◆ **GOAL**:
Set out all of the material below as a Markdown table, with a Row column numbering each row and a Line column holding one line. Leave out the blank lines.
..........
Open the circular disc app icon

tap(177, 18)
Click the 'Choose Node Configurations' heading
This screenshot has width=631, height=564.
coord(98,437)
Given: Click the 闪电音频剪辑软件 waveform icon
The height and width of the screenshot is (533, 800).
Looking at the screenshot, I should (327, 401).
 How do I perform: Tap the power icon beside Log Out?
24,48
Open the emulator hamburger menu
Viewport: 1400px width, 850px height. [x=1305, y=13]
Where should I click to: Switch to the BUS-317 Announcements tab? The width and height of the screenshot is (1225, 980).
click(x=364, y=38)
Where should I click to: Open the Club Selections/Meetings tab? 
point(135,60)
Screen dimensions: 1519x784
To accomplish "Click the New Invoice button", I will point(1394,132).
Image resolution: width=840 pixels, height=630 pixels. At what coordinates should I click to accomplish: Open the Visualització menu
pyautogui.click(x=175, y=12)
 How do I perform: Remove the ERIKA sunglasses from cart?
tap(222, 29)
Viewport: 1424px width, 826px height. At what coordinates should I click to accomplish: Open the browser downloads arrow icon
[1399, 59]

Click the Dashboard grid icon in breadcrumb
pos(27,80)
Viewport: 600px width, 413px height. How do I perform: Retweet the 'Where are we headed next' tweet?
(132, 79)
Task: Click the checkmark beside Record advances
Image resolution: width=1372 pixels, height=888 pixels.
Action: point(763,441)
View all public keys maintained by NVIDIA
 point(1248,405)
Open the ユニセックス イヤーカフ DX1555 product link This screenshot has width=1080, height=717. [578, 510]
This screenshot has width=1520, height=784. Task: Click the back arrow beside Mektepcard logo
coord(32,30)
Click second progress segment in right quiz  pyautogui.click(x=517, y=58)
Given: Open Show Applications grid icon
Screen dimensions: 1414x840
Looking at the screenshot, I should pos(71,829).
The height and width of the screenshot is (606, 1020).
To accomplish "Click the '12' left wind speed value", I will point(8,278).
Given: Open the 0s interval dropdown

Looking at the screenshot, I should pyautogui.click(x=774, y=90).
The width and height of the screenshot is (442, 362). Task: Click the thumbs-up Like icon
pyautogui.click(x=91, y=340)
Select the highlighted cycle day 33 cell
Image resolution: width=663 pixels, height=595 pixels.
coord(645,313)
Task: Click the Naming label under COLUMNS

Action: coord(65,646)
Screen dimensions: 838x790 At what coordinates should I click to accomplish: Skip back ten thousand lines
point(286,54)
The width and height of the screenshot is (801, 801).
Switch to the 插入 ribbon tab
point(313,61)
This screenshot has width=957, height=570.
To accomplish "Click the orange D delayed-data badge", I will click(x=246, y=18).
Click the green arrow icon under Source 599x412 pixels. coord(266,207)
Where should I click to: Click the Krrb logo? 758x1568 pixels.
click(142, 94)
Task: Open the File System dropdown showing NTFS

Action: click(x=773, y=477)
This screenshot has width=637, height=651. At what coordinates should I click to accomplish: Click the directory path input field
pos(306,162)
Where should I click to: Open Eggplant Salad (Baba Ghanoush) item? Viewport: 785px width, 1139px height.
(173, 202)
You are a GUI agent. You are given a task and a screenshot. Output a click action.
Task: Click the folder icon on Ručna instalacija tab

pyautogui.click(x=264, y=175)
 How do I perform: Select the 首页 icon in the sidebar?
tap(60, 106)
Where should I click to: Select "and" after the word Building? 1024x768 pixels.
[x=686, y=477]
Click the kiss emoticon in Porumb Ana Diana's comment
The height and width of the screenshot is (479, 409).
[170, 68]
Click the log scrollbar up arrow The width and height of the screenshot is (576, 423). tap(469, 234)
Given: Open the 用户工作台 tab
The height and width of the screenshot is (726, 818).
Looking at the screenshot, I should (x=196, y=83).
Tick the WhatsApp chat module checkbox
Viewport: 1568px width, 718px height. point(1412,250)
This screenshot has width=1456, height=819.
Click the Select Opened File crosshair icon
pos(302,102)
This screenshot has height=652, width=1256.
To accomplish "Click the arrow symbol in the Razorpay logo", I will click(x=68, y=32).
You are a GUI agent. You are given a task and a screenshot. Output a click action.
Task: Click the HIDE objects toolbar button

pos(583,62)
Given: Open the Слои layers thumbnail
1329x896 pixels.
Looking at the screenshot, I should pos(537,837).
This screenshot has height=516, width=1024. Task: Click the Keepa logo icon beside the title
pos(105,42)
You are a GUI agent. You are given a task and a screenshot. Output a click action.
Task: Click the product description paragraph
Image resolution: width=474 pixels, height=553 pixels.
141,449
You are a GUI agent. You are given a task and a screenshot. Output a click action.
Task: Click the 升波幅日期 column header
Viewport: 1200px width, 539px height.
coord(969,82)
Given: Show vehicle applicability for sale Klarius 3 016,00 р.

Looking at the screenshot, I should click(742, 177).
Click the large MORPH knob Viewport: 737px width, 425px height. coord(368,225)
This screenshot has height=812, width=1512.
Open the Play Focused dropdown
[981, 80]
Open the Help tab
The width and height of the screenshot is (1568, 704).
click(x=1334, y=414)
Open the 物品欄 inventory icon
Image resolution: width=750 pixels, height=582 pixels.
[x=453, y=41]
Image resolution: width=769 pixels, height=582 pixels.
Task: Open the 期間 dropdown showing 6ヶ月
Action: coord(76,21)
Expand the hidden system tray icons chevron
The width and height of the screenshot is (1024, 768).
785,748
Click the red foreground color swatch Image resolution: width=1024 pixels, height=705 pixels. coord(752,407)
..........
◆ **TASK RESPONSE**:
| Row | Line |
|---|---|
| 1 | Open the circular disc app icon |
| 2 | tap(177, 18) |
| 3 | Click the 'Choose Node Configurations' heading |
| 4 | This screenshot has width=631, height=564. |
| 5 | coord(98,437) |
| 6 | Given: Click the 闪电音频剪辑软件 waveform icon |
| 7 | The height and width of the screenshot is (533, 800). |
| 8 | Looking at the screenshot, I should (327, 401). |
| 9 |  How do I perform: Tap the power icon beside Log Out? |
| 10 | 24,48 |
| 11 | Open the emulator hamburger menu |
| 12 | Viewport: 1400px width, 850px height. [x=1305, y=13] |
| 13 | Where should I click to: Switch to the BUS-317 Announcements tab? The width and height of the screenshot is (1225, 980). |
| 14 | click(x=364, y=38) |
| 15 | Where should I click to: Open the Club Selections/Meetings tab?  |
| 16 | point(135,60) |
| 17 | Screen dimensions: 1519x784 |
| 18 | To accomplish "Click the New Invoice button", I will point(1394,132). |
| 19 | Image resolution: width=840 pixels, height=630 pixels. At what coordinates should I click to accomplish: Open the Visualització menu |
| 20 | pyautogui.click(x=175, y=12) |
| 21 |  How do I perform: Remove the ERIKA sunglasses from cart? |
| 22 | tap(222, 29) |
| 23 | Viewport: 1424px width, 826px height. At what coordinates should I click to accomplish: Open the browser downloads arrow icon |
| 24 | [1399, 59] |
| 25 | Click the Dashboard grid icon in breadcrumb |
| 26 | pos(27,80) |
| 27 | Viewport: 600px width, 413px height. How do I perform: Retweet the 'Where are we headed next' tweet? |
| 28 | (132, 79) |
| 29 | Task: Click the checkmark beside Record advances |
| 30 | Image resolution: width=1372 pixels, height=888 pixels. |
| 31 | Action: point(763,441) |
| 32 | View all public keys maintained by NVIDIA |
| 33 |  point(1248,405) |
| 34 | Open the ユニセックス イヤーカフ DX1555 product link This screenshot has width=1080, height=717. [578, 510] |
| 35 | This screenshot has width=1520, height=784. Task: Click the back arrow beside Mektepcard logo |
| 36 | coord(32,30) |
| 37 | Click second progress segment in right quiz  pyautogui.click(x=517, y=58) |
| 38 | Given: Open Show Applications grid icon |
| 39 | Screen dimensions: 1414x840 |
| 40 | Looking at the screenshot, I should pos(71,829). |
| 41 | The height and width of the screenshot is (606, 1020). |
| 42 | To accomplish "Click the '12' left wind speed value", I will point(8,278). |
| 43 | Given: Open the 0s interval dropdown |
| 44 | Looking at the screenshot, I should pyautogui.click(x=774, y=90). |
| 45 | The width and height of the screenshot is (442, 362). Task: Click the thumbs-up Like icon |
| 46 | pyautogui.click(x=91, y=340) |
| 47 | Select the highlighted cycle day 33 cell |
| 48 | Image resolution: width=663 pixels, height=595 pixels. |
| 49 | coord(645,313) |
| 50 | Task: Click the Naming label under COLUMNS |
| 51 | Action: coord(65,646) |
| 52 | Screen dimensions: 838x790 At what coordinates should I click to accomplish: Skip back ten thousand lines |
| 53 | point(286,54) |
| 54 | The width and height of the screenshot is (801, 801). |
| 55 | Switch to the 插入 ribbon tab |
| 56 | point(313,61) |
| 57 | This screenshot has width=957, height=570. |
| 58 | To accomplish "Click the orange D delayed-data badge", I will click(x=246, y=18). |
| 59 | Click the green arrow icon under Source 599x412 pixels. coord(266,207) |
| 60 | Where should I click to: Click the Krrb logo? 758x1568 pixels. |
| 61 | click(142, 94) |
| 62 | Task: Open the File System dropdown showing NTFS |
| 63 | Action: click(x=773, y=477) |
| 64 | This screenshot has width=637, height=651. At what coordinates should I click to accomplish: Click the directory path input field |
| 65 | pos(306,162) |
| 66 | Where should I click to: Open Eggplant Salad (Baba Ghanoush) item? Viewport: 785px width, 1139px height. |
| 67 | (173, 202) |
| 68 | You are a GUI agent. You are given a task and a screenshot. Output a click action. |
| 69 | Task: Click the folder icon on Ručna instalacija tab |
| 70 | pyautogui.click(x=264, y=175) |
| 71 |  How do I perform: Select the 首页 icon in the sidebar? |
| 72 | tap(60, 106) |
| 73 | Where should I click to: Select "and" after the word Building? 1024x768 pixels. |
| 74 | [x=686, y=477] |
| 75 | Click the kiss emoticon in Porumb Ana Diana's comment |
| 76 | The height and width of the screenshot is (479, 409). |
| 77 | [170, 68] |
| 78 | Click the log scrollbar up arrow The width and height of the screenshot is (576, 423). tap(469, 234) |
| 79 | Given: Open the 用户工作台 tab |
| 80 | The height and width of the screenshot is (726, 818). |
| 81 | Looking at the screenshot, I should (x=196, y=83). |
| 82 | Tick the WhatsApp chat module checkbox |
| 83 | Viewport: 1568px width, 718px height. point(1412,250) |
| 84 | This screenshot has width=1456, height=819. |
| 85 | Click the Select Opened File crosshair icon |
| 86 | pos(302,102) |
| 87 | This screenshot has height=652, width=1256. |
| 88 | To accomplish "Click the arrow symbol in the Razorpay logo", I will click(x=68, y=32). |
| 89 | You are a GUI agent. You are given a task and a screenshot. Output a click action. |
| 90 | Task: Click the HIDE objects toolbar button |
| 91 | pos(583,62) |
| 92 | Given: Open the Слои layers thumbnail |
| 93 | 1329x896 pixels. |
| 94 | Looking at the screenshot, I should pos(537,837). |
| 95 | This screenshot has height=516, width=1024. Task: Click the Keepa logo icon beside the title |
| 96 | pos(105,42) |
| 97 | You are a GUI agent. You are given a task and a screenshot. Output a click action. |
| 98 | Task: Click the product description paragraph |
| 99 | Image resolution: width=474 pixels, height=553 pixels. |
| 100 | 141,449 |
| 101 | You are a GUI agent. You are given a task and a screenshot. Output a click action. |
| 102 | Task: Click the 升波幅日期 column header |
| 103 | Viewport: 1200px width, 539px height. |
| 104 | coord(969,82) |
| 105 | Given: Show vehicle applicability for sale Klarius 3 016,00 р. |
| 106 | Looking at the screenshot, I should click(742, 177). |
| 107 | Click the large MORPH knob Viewport: 737px width, 425px height. coord(368,225) |
| 108 | This screenshot has height=812, width=1512. |
| 109 | Open the Play Focused dropdown |
| 110 | [981, 80] |
| 111 | Open the Help tab |
| 112 | The width and height of the screenshot is (1568, 704). |
| 113 | click(x=1334, y=414) |
| 114 | Open the 物品欄 inventory icon |
| 115 | Image resolution: width=750 pixels, height=582 pixels. |
| 116 | [x=453, y=41] |
| 117 | Image resolution: width=769 pixels, height=582 pixels. |
| 118 | Task: Open the 期間 dropdown showing 6ヶ月 |
| 119 | Action: coord(76,21) |
| 120 | Expand the hidden system tray icons chevron |
| 121 | The width and height of the screenshot is (1024, 768). |
| 122 | 785,748 |
| 123 | Click the red foreground color swatch Image resolution: width=1024 pixels, height=705 pixels. coord(752,407) |